Comparing Bone Loss and Weight Loss Associated with Gastric Bypass and Gastric Banding Surgeries

Researchers report that weight loss and increases in bone turnover were greater after one year among patients who underwent Roux-en-Y gastric bypass compared to patients who had laparoscopic adjustable gastric banding procedures.

Gastric bypass surgery leads to high-turnover bone loss over time. Little is known about differential effects of various bariatric procedures or the mechanisms underlying skeletal changes.

At ENDO 2015, Elaine Wei-Yin Yu, MD, MSc, assistant professor of medicine at Massachusetts General Hospital in Boston, MA, presented results from a study that tested the hypothesis that Roux-en-Y gastric bypass (RYGB) would be associated with greater skeletal changes than laparoscopic adjustable gastric banding (LAGB) and that RYGB has weight loss-independent effects on bone that can be observed even before significant weight loss occurs.

Study participants with type 2 diabetes underwent either RYGB (n=11) or LAGB (n=8). They were studied at baseline (pre-operatively), 10 days post-operatively and at 1 year after surgery.

Yu and her colleagues examined fasting and postprandial changes in various bone metabolic markers during a mixed meal tolerance test (at 0, 30, 60, and 120 minutes).
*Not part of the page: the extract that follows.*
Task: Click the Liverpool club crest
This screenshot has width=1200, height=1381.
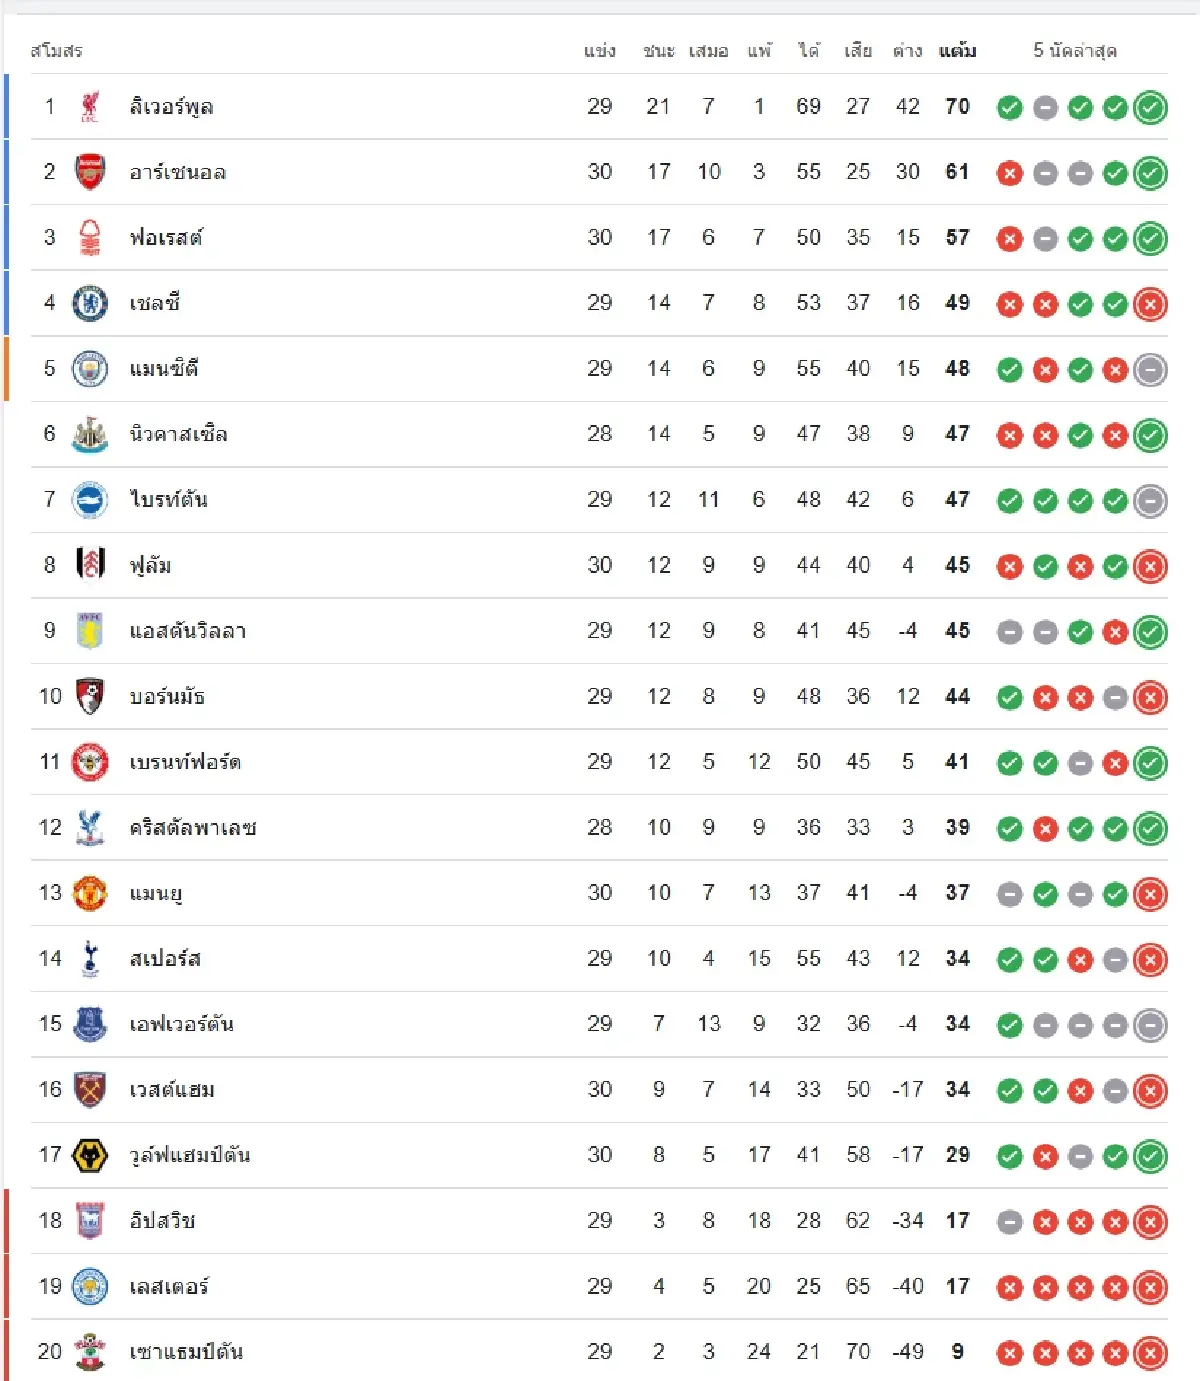Action: tap(90, 107)
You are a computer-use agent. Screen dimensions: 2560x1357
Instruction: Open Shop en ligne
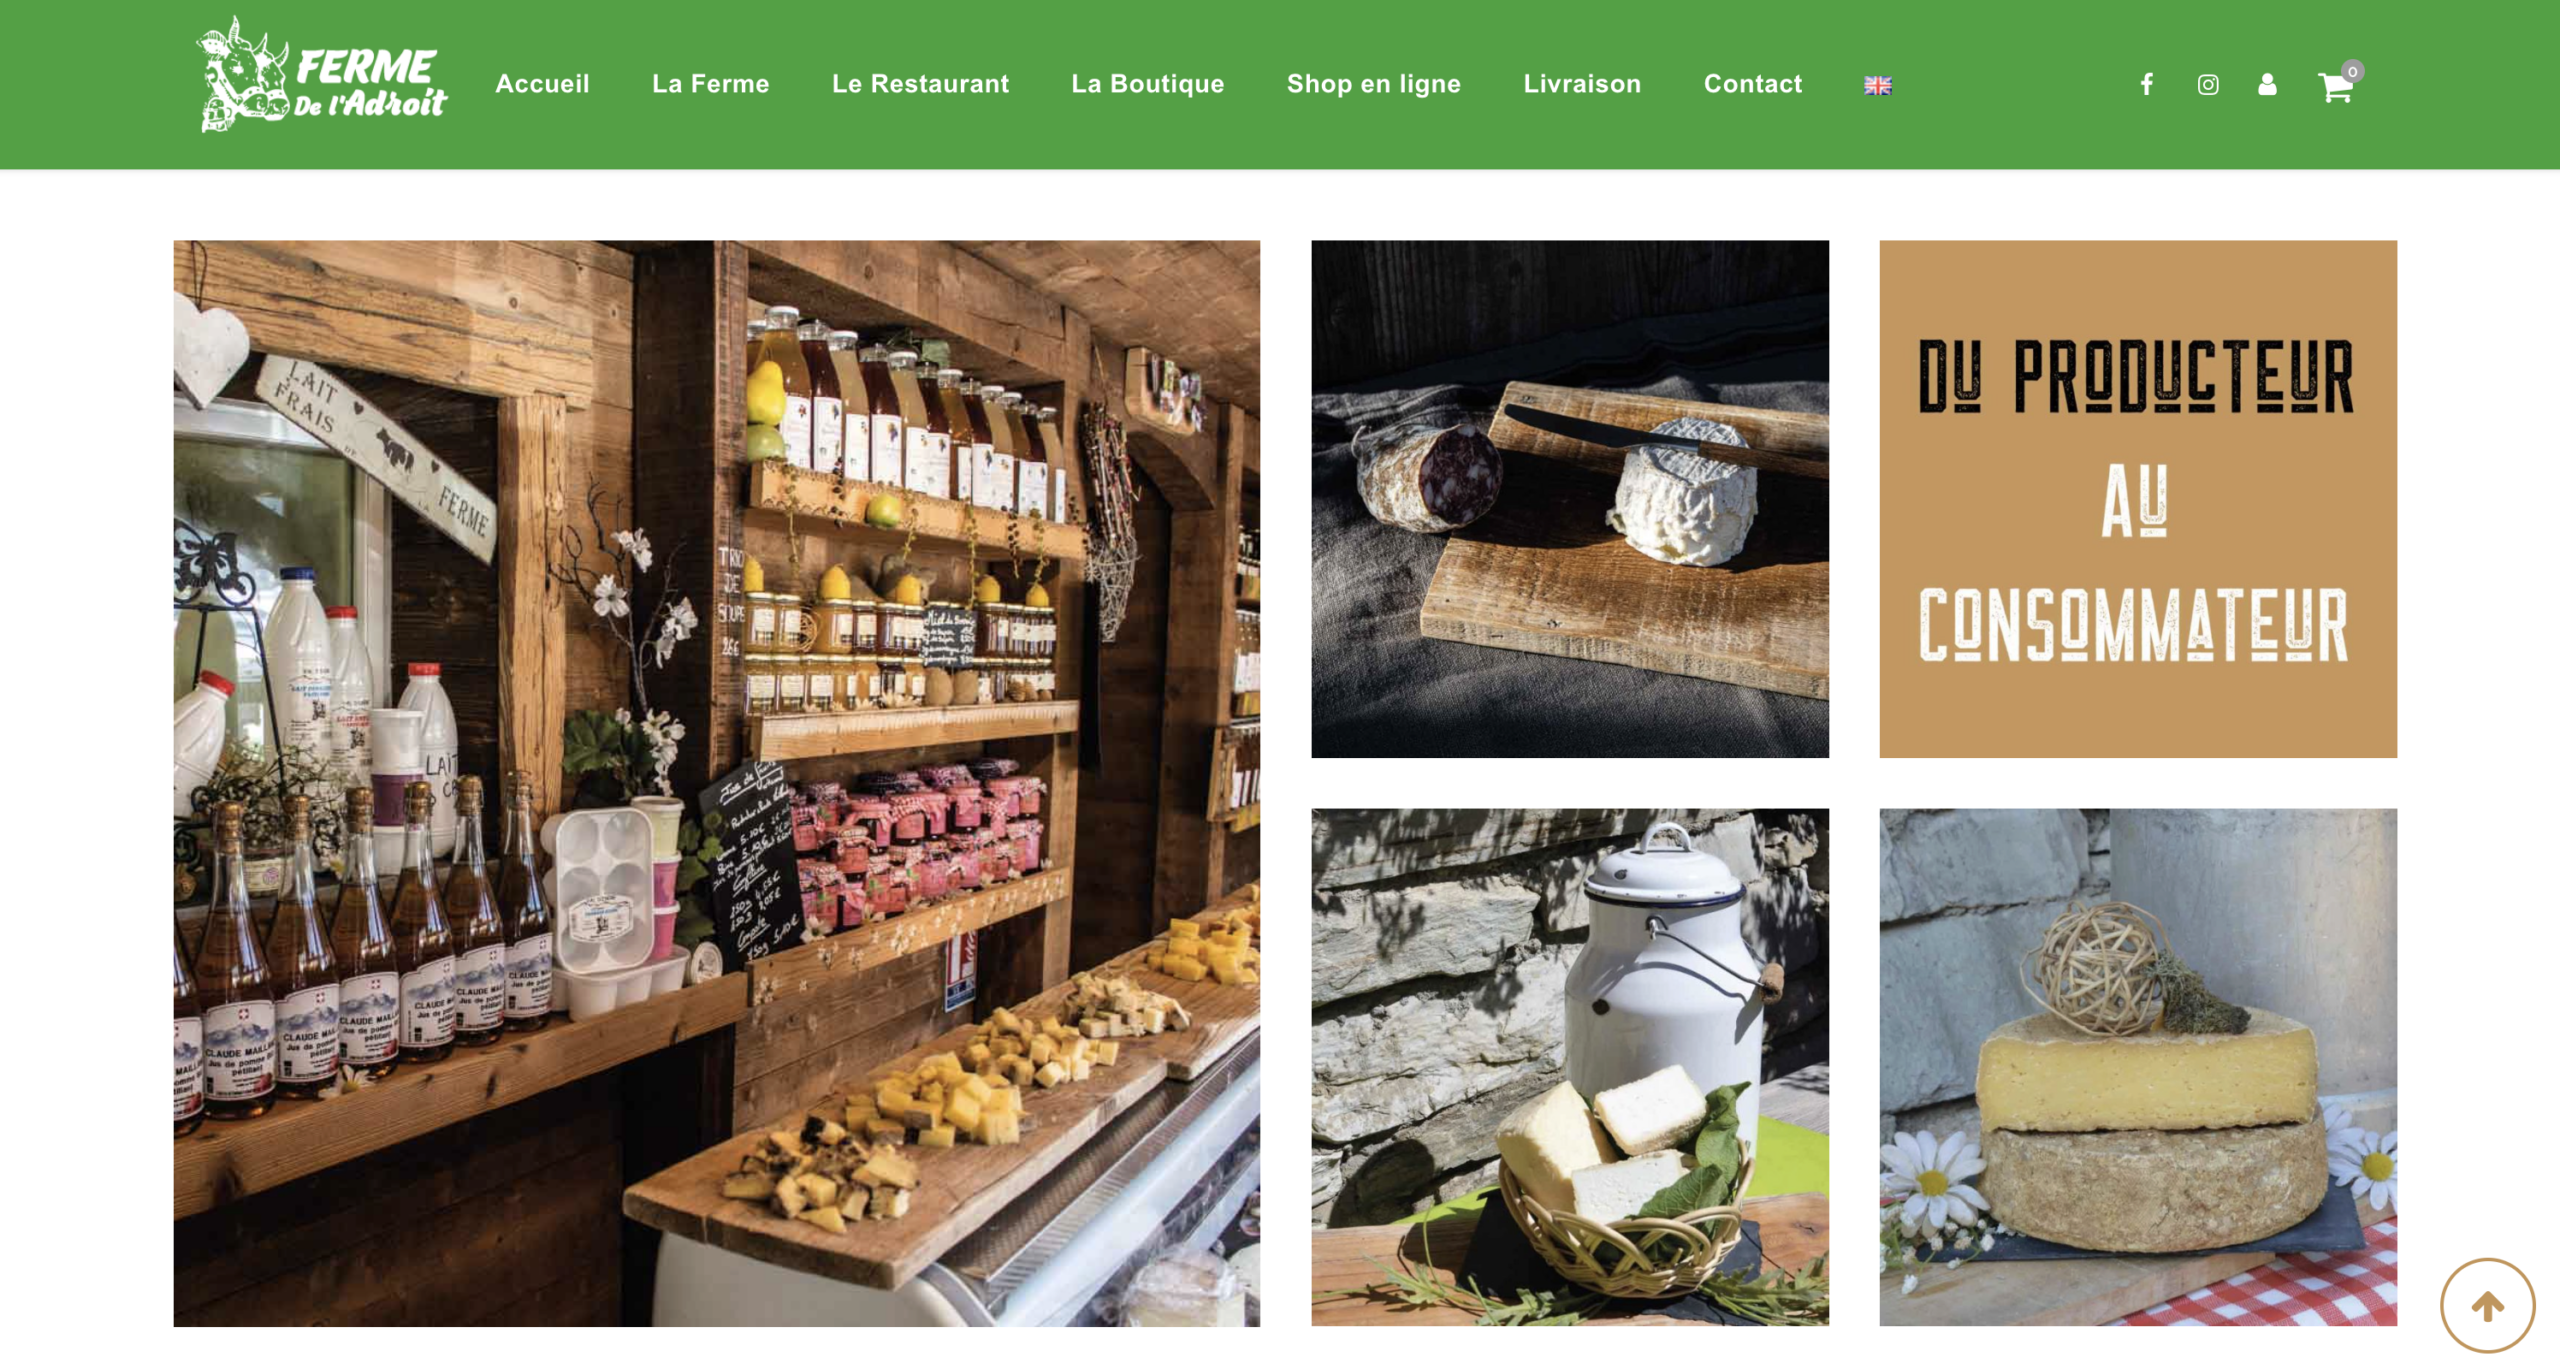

The markers were serum C-terminal telopeptide (CTX), procollagen type 1 (P1NP), parathyroid hormone (PTH), and polypeptide YY (PYY), a potential gut-derived mediator of bone turnover that may negatively regulate osteoblast activity. Yu said that PYY was the main focus of the study.

Baseline weight (107 ± 4 kg), age (54 ± 2 yrs) and gender (48% female) were similar in RYGB and LAGB groups and there were no differences in baseline fasting 25-hydroxyvitamin D (25 ± 3 ng/mL), PTH (42 ± 3 pg/mL), CTX (0.24 ± 0.03 ng/mL), P1NP (36 ± 3 µg/L) or PYY (32 ± 4 pg/mL).

Ten days after surgery, weight loss was equivalent after RYGB (-7 ± 1 kg) and LAGB (-6 ± 1 kg), but the increase in fasting CTX was greater after RYGB than LAGB (69 ± 23% vs. 12 ± 12%, p<0.001). P1NP was unchanged in both groups at 10 days post-operatively.

By 1 year, weight loss after RYGB exceeded that of LAGB (-30 ± 3 kg vs. -8 ± 2 kg, p<0.001), and fasting CTX, P1NP, and PYY were significantly higher in the RYGB group than in the LAGB group (CTX 221 ± 60% vs. 15 ± 6%, p<0.001; P1NP 93 ± 25% vs. -9 ± 10%, p<0.001; PYY 38 ± 7% vs. 29 ± 8%, p<0.030).

After RYGB, serum 25-hydroxyvitamin D levels were higher while PTH levels were unchanged, likely reflecting aggressive vitamin D supplementation, according to Yu. Postprandial suppression of CTX and increase in PYY were more pronounced after RYGB than LAGB at 10 days and 1 year (p<0.001 overall). Postprandial PTH patterns did not change appreciably after either RYGB or LAGB. Changes in CTX were not significantly associated with changes in fasting or postprandial PYY.

In summary, the researchers found that increases in bone remodeling indexes were measureable as early as 10 days after RYGB but not after LAGB, despite comparable initial weight losses. Proportional increase in the resorptive marker CTX was greater than the formation marker P1NP. Taken together, these data suggest a RYGB-specific and weight loss-independent increase in bone resorption. At 1 year, both weight loss and increases in bone turnover were greater after RYGB than after LAGB. Yu pointed out that the mean 1-year weight loss for the LAGB surgery group (about 8%) was about half of that anticipated based on reports in the literature and other experience.

Although the mechanisms remain to be identified, the increased responsiveness of CTX to postprandial suppression after RYGB suggests that alterations in gut hormones may play a role in RYGB-specific skeletal changes.

A questioner asked if there were changes in leptin during the study and, consequently, whether there were changes in vitamin D availability wholly attributable to vitamin supplementation. Yu said they had not measured leptin but she was aware of previous studies that showed changes in PTH associated with leptin.

Another member of the audience asked about the suggested effect of PYY on bone metabolism and whether Yu had any insights into what might be the mechanism of action. Yu said the concept was controversial but there was some supportive data in the literature.